● RAW DATA
↓

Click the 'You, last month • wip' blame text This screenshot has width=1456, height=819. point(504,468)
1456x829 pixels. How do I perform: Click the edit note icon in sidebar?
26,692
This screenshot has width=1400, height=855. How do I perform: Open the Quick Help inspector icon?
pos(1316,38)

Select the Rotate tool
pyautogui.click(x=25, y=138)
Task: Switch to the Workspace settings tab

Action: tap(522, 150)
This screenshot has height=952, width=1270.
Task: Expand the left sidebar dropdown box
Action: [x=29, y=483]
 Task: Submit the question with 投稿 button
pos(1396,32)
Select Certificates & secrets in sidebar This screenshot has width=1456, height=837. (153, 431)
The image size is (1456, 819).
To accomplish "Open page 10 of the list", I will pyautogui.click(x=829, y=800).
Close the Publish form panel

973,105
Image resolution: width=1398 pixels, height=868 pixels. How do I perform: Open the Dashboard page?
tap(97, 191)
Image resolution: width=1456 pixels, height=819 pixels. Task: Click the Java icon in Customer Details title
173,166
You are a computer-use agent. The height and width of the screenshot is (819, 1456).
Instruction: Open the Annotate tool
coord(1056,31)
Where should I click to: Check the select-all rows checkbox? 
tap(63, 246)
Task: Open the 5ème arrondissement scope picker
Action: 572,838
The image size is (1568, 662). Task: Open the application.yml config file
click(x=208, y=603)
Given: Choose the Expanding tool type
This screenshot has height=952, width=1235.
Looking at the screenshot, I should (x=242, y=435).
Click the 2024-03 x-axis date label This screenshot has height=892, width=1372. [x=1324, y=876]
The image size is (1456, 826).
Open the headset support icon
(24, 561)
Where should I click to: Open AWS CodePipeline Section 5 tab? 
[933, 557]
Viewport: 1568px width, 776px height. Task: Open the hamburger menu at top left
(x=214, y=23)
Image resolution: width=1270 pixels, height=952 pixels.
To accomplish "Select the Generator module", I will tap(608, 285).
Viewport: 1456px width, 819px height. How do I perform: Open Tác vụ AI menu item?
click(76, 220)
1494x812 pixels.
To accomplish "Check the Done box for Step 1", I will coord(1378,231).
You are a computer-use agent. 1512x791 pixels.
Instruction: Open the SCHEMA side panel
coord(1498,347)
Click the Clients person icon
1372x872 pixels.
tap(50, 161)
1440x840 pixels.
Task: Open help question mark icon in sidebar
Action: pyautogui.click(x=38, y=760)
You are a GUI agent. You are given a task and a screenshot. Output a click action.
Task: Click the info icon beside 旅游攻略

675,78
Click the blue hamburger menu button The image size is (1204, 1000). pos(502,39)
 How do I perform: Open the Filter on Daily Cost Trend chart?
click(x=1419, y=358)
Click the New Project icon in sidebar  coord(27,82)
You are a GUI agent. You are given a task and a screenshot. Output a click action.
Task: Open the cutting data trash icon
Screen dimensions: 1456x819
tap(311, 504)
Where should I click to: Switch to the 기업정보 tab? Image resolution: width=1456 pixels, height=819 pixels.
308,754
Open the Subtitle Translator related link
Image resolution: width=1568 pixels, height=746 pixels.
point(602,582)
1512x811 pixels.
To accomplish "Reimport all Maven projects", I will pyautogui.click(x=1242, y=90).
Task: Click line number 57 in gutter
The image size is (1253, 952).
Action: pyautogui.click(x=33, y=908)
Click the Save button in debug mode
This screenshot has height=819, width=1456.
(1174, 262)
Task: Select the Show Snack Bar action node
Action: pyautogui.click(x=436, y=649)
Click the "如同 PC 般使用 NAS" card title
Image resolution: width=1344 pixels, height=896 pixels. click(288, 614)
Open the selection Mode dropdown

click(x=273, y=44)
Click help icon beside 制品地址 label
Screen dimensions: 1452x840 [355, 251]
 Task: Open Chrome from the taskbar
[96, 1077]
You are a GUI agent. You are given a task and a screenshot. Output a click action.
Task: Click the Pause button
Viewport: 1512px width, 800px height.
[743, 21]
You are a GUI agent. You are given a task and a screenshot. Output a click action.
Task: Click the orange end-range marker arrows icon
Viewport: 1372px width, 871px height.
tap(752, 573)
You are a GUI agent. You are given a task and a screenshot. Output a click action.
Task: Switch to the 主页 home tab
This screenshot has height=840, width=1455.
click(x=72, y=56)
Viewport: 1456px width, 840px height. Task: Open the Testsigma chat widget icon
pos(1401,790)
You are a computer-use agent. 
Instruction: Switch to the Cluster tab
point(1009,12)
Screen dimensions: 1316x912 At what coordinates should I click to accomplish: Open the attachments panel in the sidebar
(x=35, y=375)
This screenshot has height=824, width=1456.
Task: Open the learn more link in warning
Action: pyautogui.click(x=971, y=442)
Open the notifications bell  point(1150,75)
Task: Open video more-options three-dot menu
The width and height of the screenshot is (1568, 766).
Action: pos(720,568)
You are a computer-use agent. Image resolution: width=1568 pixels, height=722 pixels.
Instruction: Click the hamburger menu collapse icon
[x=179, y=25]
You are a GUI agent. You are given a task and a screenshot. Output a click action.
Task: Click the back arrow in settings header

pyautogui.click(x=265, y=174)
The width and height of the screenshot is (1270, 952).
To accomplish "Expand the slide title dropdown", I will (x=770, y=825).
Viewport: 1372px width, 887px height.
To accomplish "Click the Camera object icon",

↑

● DIRECTIONS
All lines in the listing above from the line containing "How do I perform: Open the Filter" to the line containing "Task: Open the cutting data trash icon", inclusive, should be retyped exactly; no other lines should appear.

● TASK SOLUTION
 How do I perform: Open the Filter on Daily Cost Trend chart?
click(x=1419, y=358)
Click the New Project icon in sidebar  coord(27,82)
You are a GUI agent. You are given a task and a screenshot. Output a click action.
Task: Open the cutting data trash icon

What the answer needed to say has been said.